Ataque a índios em Mato Grosso do Sul será investigado pela PF

Quatro índios estão em estado grave. Polícia suspeita de disputa entre aldeias locais. Para cacique, atentado foi feito por fazendeiros

Helson França, iG Mato Grosso |

O atentado contra 30 índios da etnia Terena ocorrido na madrugada de sábado (04) no município de Miranda, a 200 quilômetros de Campo Grande, passará a ser investigado pela Polícia Federal. Na ocasião, seis pessoas, incluindo o motorista, que estavam num ônibus escolar em movimento, sofreram queimaduras depois que uma bomba caseira foi arremessada contra o veículo.

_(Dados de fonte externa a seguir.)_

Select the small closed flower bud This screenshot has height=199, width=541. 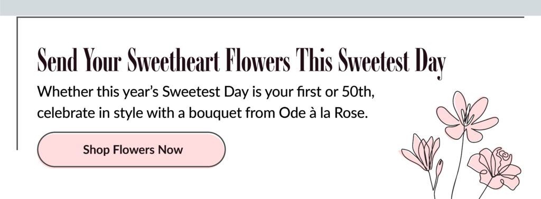pyautogui.click(x=439, y=168)
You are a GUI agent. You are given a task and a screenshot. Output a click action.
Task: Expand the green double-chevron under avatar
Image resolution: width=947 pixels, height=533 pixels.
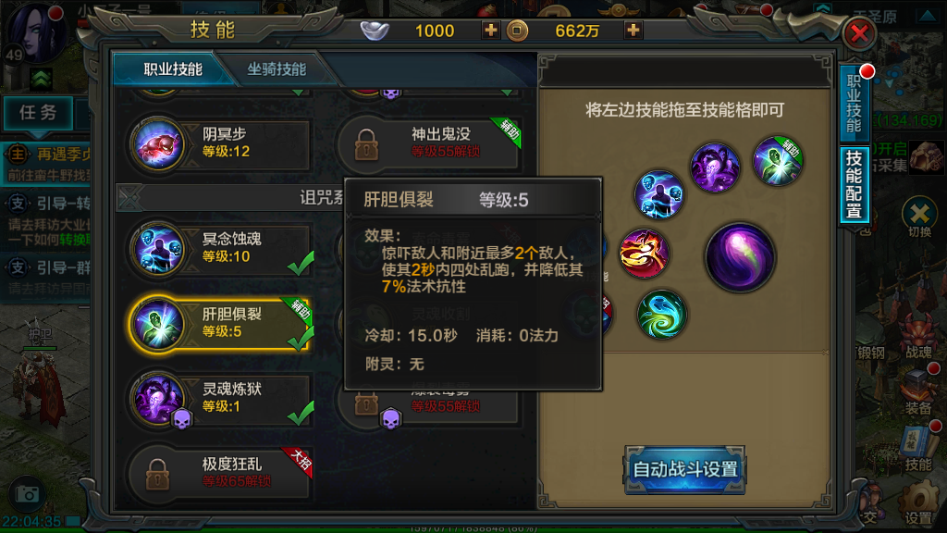click(41, 80)

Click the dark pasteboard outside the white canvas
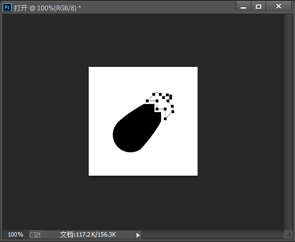pos(45,120)
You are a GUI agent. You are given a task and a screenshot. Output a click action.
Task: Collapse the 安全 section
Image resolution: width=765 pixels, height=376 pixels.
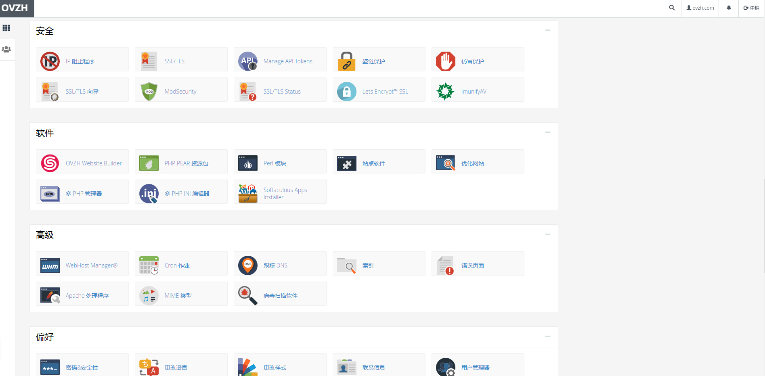pos(548,30)
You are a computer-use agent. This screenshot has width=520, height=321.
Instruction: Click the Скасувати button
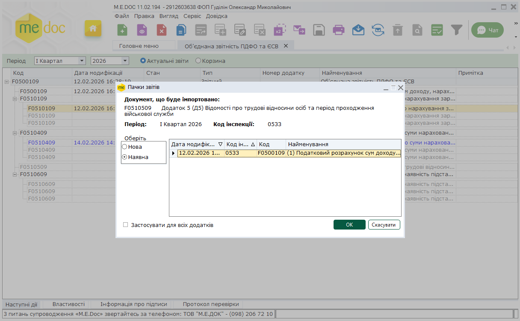[x=384, y=225]
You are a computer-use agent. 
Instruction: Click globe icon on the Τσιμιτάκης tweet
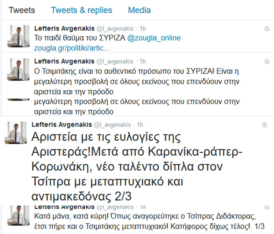point(267,61)
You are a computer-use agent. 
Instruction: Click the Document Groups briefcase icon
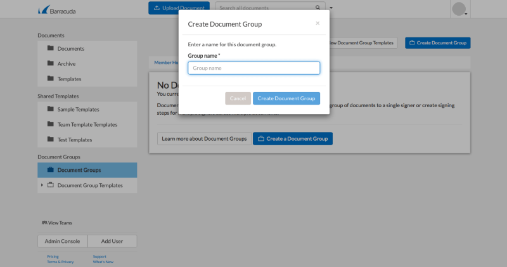tap(50, 170)
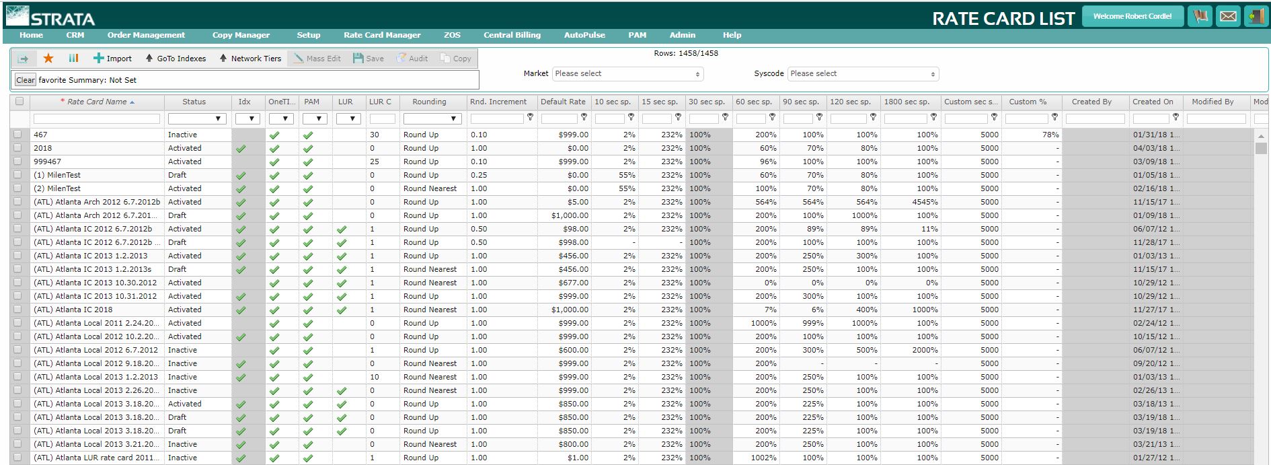Open the Central Billing menu
The image size is (1271, 465).
[x=512, y=35]
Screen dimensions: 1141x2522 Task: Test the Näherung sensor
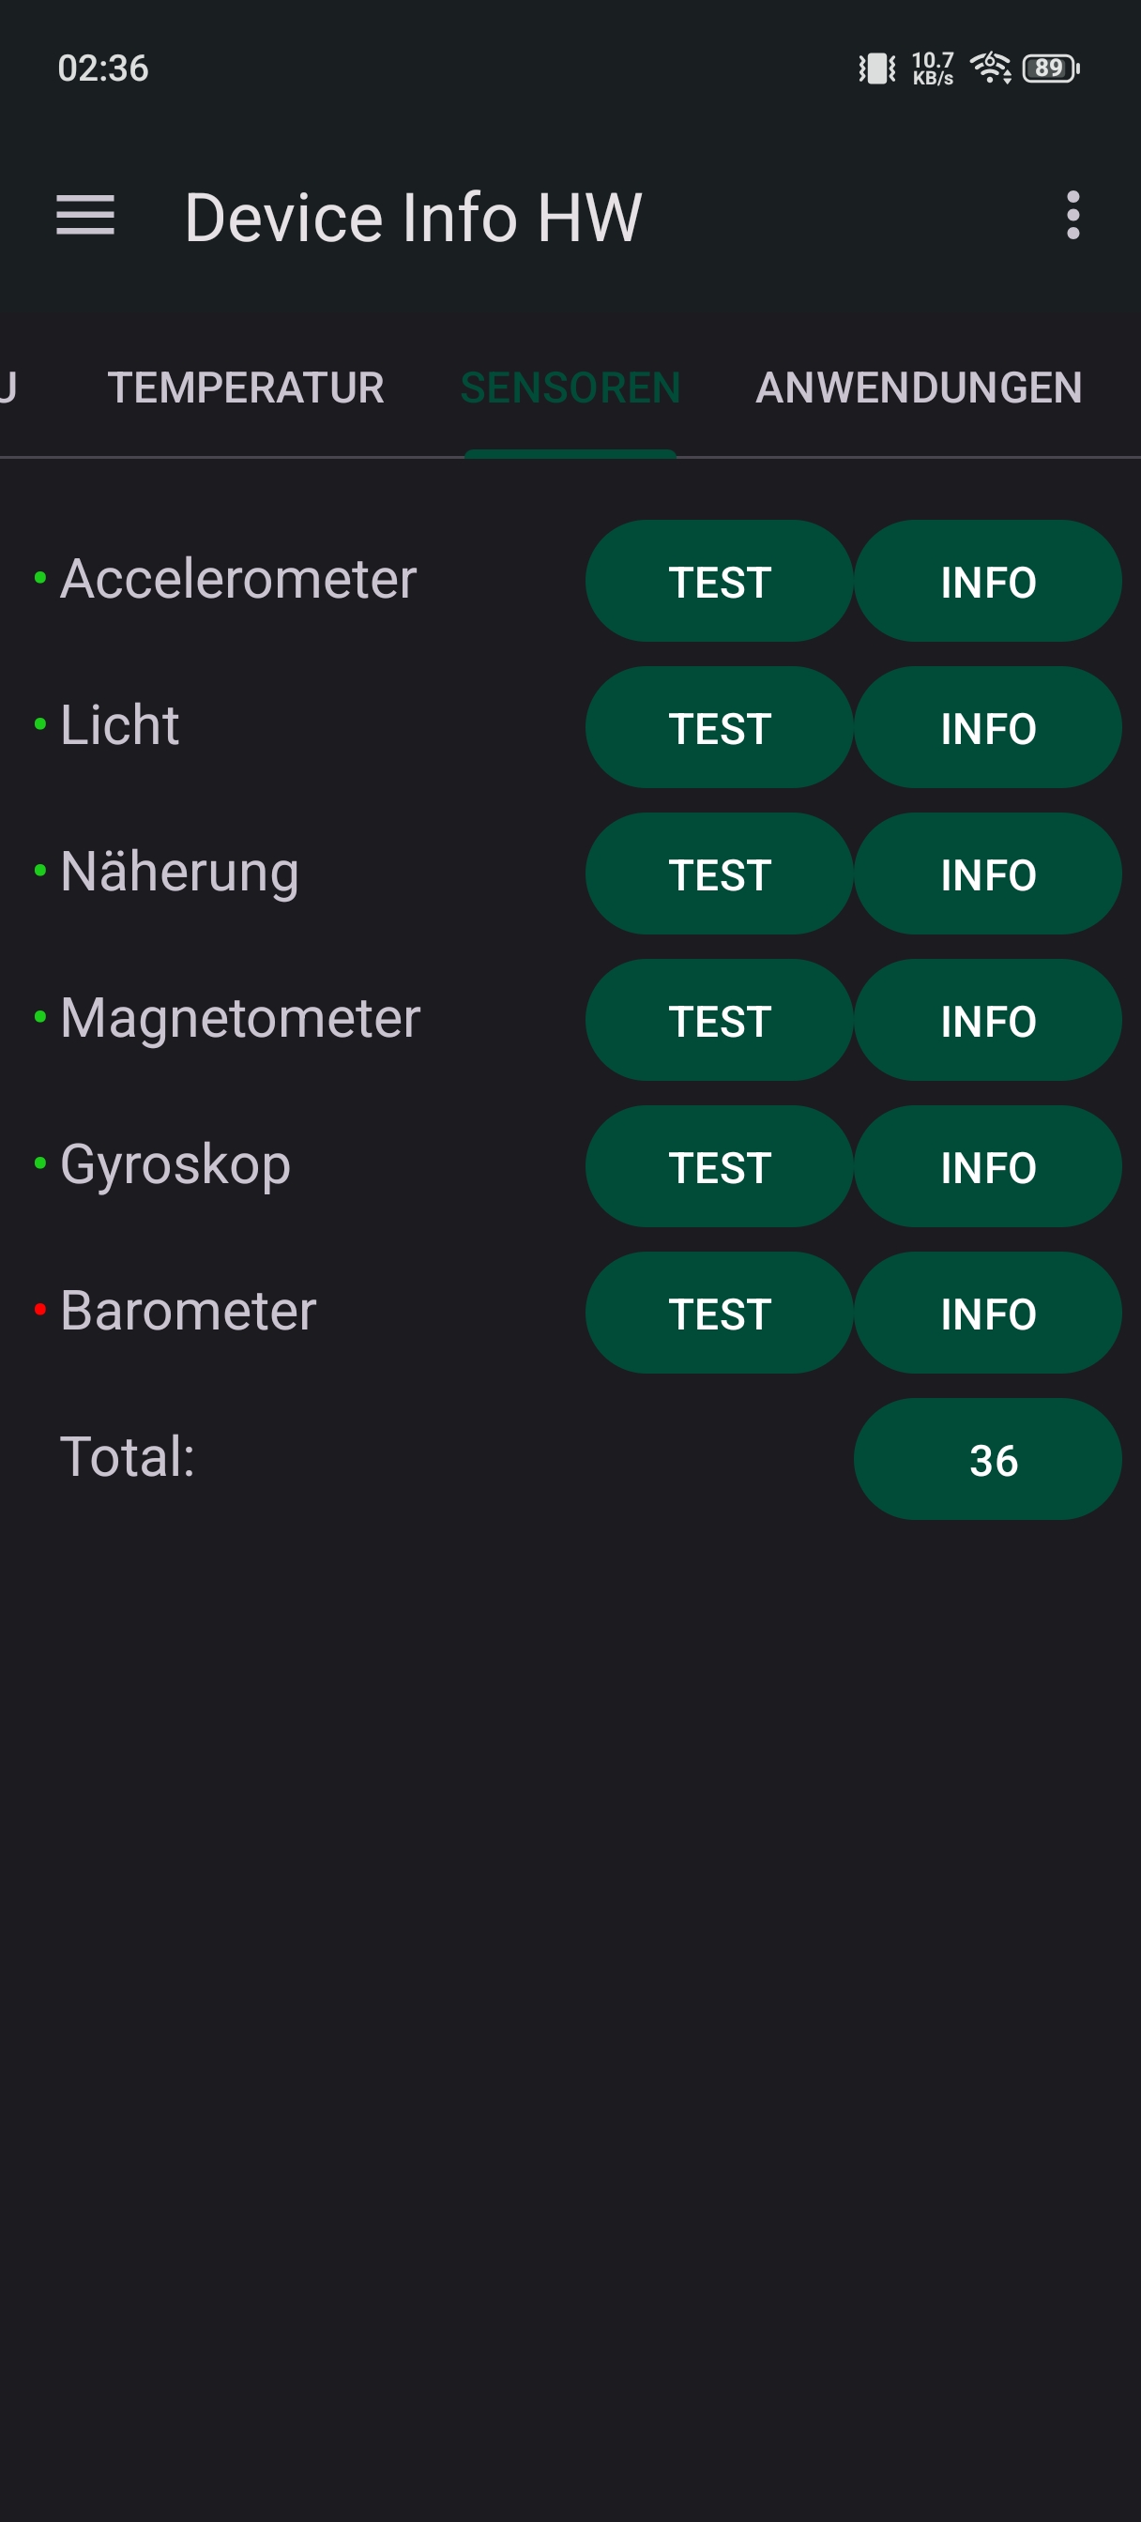(719, 874)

Das vítimas, quatro se encontram em estado grave e seguem internadas na Santa Casa de Campo Grande. De acordo com o delegado da Polícia Civil, Tiago Macedo, a investigação é agora atribuição da Polícia Federal, pois o crime atingiu os direitos dos índios.

Reprodução Google Maps
Miranda fica a 200 quilômetros de Campo Grande, capital de Mato Grosso do Sul

A motivação do atentado aos indígenas ainda é desconhecida. O delegado afirmou ainda que não descarta a possibilidade do crime ter sido praticado por algum índio, em razão de rixas entre aldeias, pois na região há um histórico de conflitos entre os indígenas.

Já o cacique Adilson Terena acredita que o ataque foi planejado por fazendeiros - em razão dos recentes casos de disputas de terras envolvendo produtores rurais e indígenas no município.

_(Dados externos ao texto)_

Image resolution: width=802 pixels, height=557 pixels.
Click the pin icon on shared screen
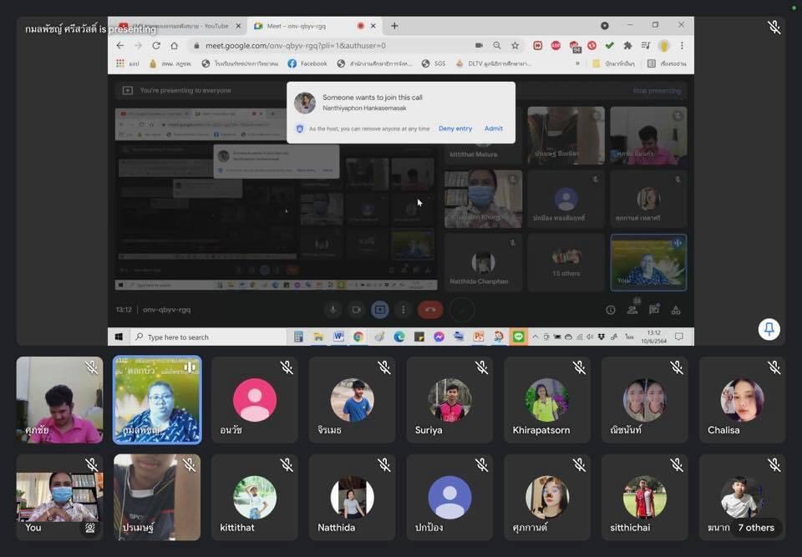pos(769,329)
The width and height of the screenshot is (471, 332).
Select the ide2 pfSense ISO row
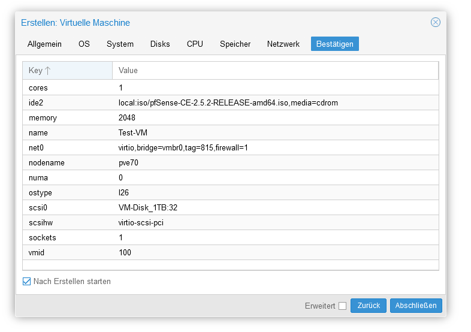pyautogui.click(x=230, y=102)
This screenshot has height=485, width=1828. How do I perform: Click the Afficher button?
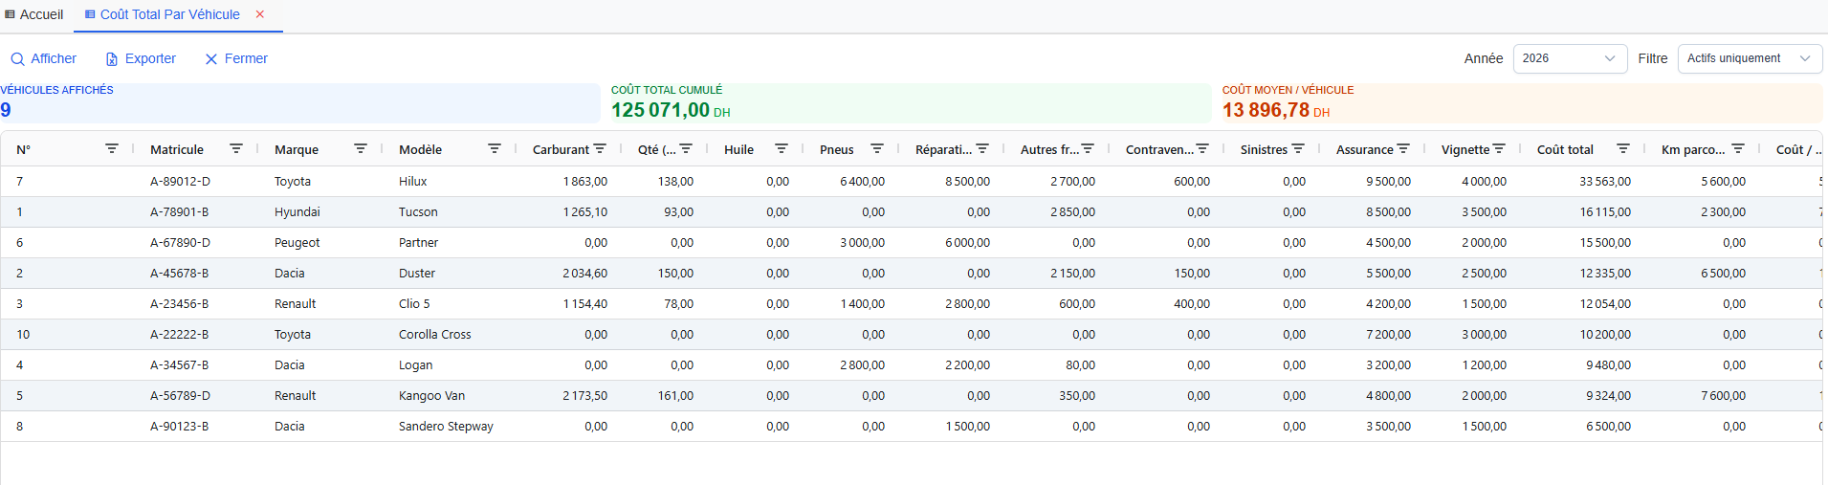tap(44, 58)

Em março deste ano, os Terena ocuparam duas fazendas em Miranda, uma delas a fazenda Petrópolis, do ex-governador do Estado, Pedro Pedrossian. Após decisão da Justiça, a polícia retirou os índios da propriedade.

Macedo afirmou que, até o momento, não possui elementos suficientes para confirmar nenhuma das versões apresentadas. Segundo ele, é prematuro emitir um juízo de valor a esse respeito. O único ponto certo é que “o autor do crime estava escondido na mata, às margens da estrada, em atitude de emboscada”, explicou.

O ônibus voltava da escola e seguia em direção às aldeias, quando foi atingido frontalmente por uma garrafa com líquido inflamável (possivelmente um coquetel molotov). Macedo também contou que pedras foram encontradas no interior do veículo. Segundo testemunhas, elas foram arremessadas contra o ônibus pelos próprios passageiros, que após se salvarem, tentaram quebrar as vidraças possibilitando o salvamento dos demais estudantes.

O ataque aconteceu na região conhecida como Cachoeirinha, onde vivem por volta de seis mil índios Terena, distribuídos em seis aldeias.